→ **REQUIREMENT**: From first line to last, transcribe the listing exactly and skip any image.

→ **DATA**:

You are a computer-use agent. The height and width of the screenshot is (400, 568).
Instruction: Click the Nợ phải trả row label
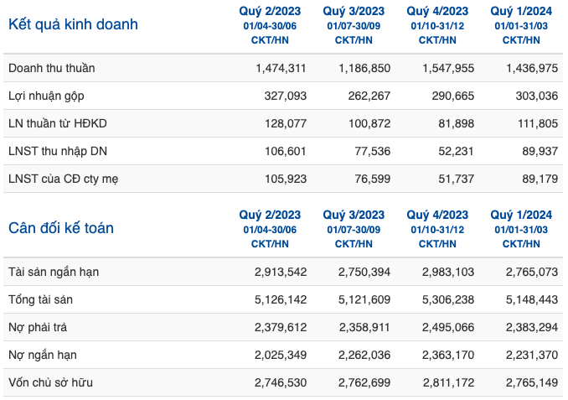point(38,328)
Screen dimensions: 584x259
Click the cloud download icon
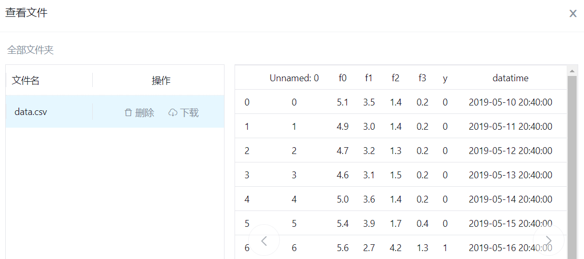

→ **SOLUTION**:
You are a computer-use agent. The height and width of the screenshot is (400, 568).
Instruction: Click the Nợ phải trả row label
point(38,328)
Screen dimensions: 584x259
Click the cloud download icon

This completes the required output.